Alfred Henry Lionel Leach, C.J.
1. I am in entire agreement with the judgment which my learned brother is about to deliver. If administered in accordance with its spirit the Debt Conciliation Act should, in spite of its defects, prove beneficial, but my experience, gained from the hearing of petitions for the quashing of orders of Debt Conciliation Boards, convinces me that the Act has not been administered by some Boards in the way it ought to be administered. I have noticed a tendency to use the powers conferred by Section 10(2) of the Act arbitrarily and at times there has been flagrant misuse of the section. When a debtor applies to the Board for settlement of his debts, he has to embody in his application detailed information. One requirement is that he shall state the amount and particulars of all claims against him, together with the names and residences of his creditors so far as they are known to him or can by the exercise of reasonable care and diligence be ascertained by him. The particulars required are set out in Section 6. Section 10(1) says that if, after examining the debtor, it is in the opinion of the Board desirable to effect a settlement between him and his creditors, a notice shall be issued calling upon every creditor to submit a statement of the debts owed to him by the debtor. Sub-section (2) of that section states that, subject to the provisions of Sub-section (3), every debt of which a statement is not submitted to the Board in compliance with the provisions of Sub-section (1) shall be deemed for all purposes and all occasions to have been duly discharged. Sub-section (3) gives the Board power to recall such an order under certain circumstances.

DATA SUPPLIED:
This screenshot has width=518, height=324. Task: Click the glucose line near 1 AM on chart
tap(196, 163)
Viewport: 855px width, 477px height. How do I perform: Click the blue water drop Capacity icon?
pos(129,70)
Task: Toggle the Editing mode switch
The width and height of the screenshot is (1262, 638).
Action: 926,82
...
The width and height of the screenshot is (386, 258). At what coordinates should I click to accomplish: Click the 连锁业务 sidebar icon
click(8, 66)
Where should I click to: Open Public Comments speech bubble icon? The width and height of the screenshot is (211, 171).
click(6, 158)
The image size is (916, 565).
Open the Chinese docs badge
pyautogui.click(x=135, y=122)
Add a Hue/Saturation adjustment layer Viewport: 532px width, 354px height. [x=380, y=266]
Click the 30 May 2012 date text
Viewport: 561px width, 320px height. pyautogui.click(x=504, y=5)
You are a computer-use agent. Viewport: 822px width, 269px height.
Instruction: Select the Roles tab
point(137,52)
...
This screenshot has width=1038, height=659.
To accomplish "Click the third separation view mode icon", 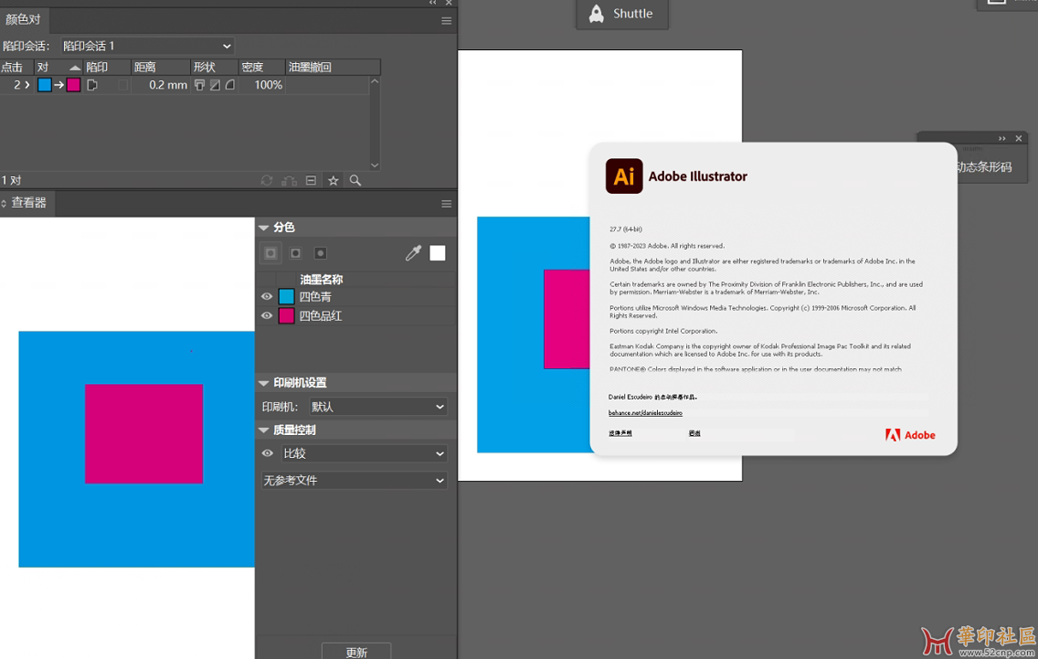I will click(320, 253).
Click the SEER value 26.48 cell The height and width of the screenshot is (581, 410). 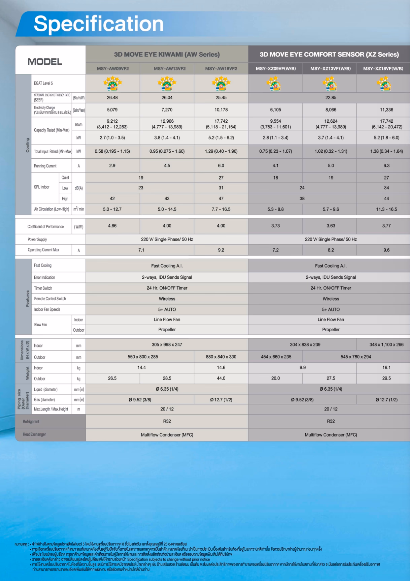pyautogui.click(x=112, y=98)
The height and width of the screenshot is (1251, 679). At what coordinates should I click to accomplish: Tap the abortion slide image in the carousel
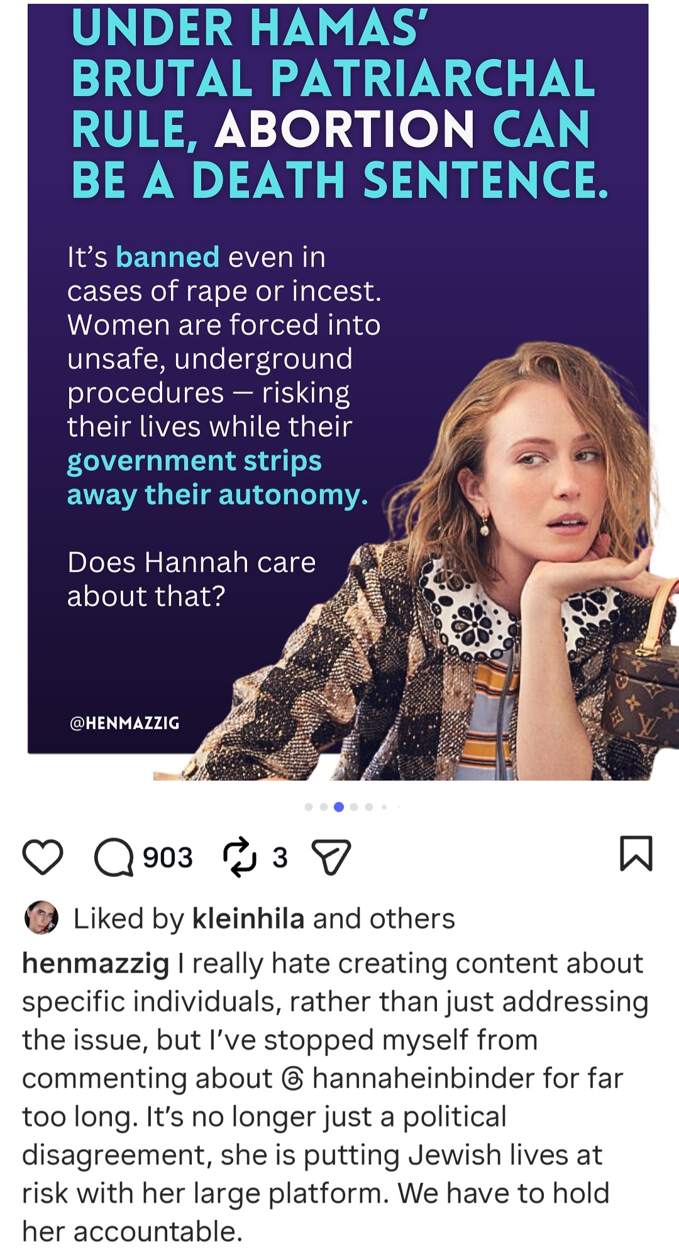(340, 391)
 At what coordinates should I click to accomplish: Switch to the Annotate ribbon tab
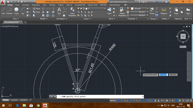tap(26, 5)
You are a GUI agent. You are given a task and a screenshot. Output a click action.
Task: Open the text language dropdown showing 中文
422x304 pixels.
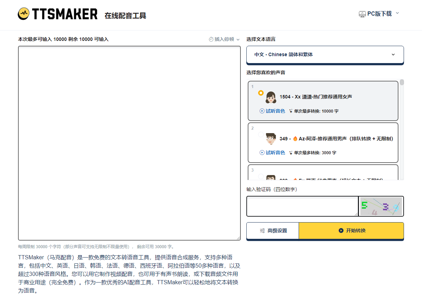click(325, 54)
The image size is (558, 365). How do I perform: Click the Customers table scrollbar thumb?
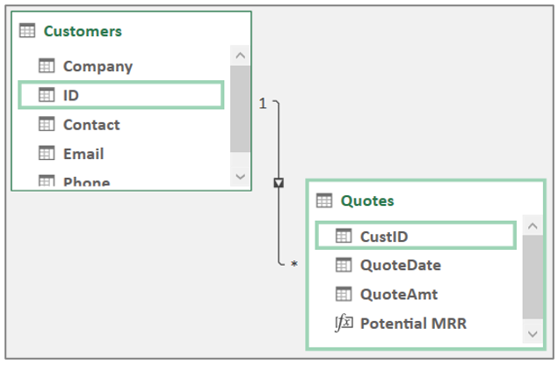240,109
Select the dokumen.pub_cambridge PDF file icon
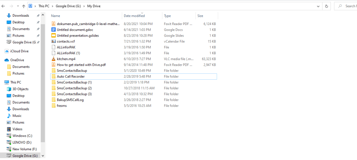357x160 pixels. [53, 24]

TASKS TO CARRY OUT:
- A) Answer these questions from the judgment on the Debt Conciliation Act:
(i) Which section sets out the particulars a debtor must include in the application?
(ii) Under Section 10(2), what becomes of a debt for which no statement is submitted to the Board?
(iii) What power does Sub-section (3) give the Board?
- B) Write what follows the last sentence of the judgment on the Debt Conciliation Act.

THE REPLIES:
- A)
(i) Section 6.
(ii) It is deemed for all purposes and all occasions to have been duly discharged.
(iii) The power to recall such an order under certain circumstances.

- B)
2. Recalcitrant creditors are not deserving of sympathy, but it is difficult to see why a Debt Conciliation Board should be given the power to cancel a debt which the debtor himself admits to be due simply because the creditor has not filed a statement confirming the particulars set out in the debtor's application. I can well understand that when a creditor fails to file a statement under Section 10(1) he should be precluded from disputing; the debtor's figures, but there can be no justification for depriving him of what the debtor has acknowledged to be due to him. But assuming that there is justification for Sub-section (2) the power of cancellation conferred by it has been used without the slightest justification. For instance, some Boards have passed orders cancelling debts for failure to comply with the provisions of Section 11, but whatever happens to be the nature of the failure to comply with Section 11 the Board has no power to act under Section 10 (2). The cause for the maladministration of the Act in some cases may be that the members of the tribunals concerned have not the time to devote to the proper investigation of claims. The arbitrary nature of some of the orders which I have seen would suggest this. But if the legislative authority enacts a statute of this nature, it should make certain that there is proper machinery for working it. If there is not the proper machinery grave injustice is bound to follow.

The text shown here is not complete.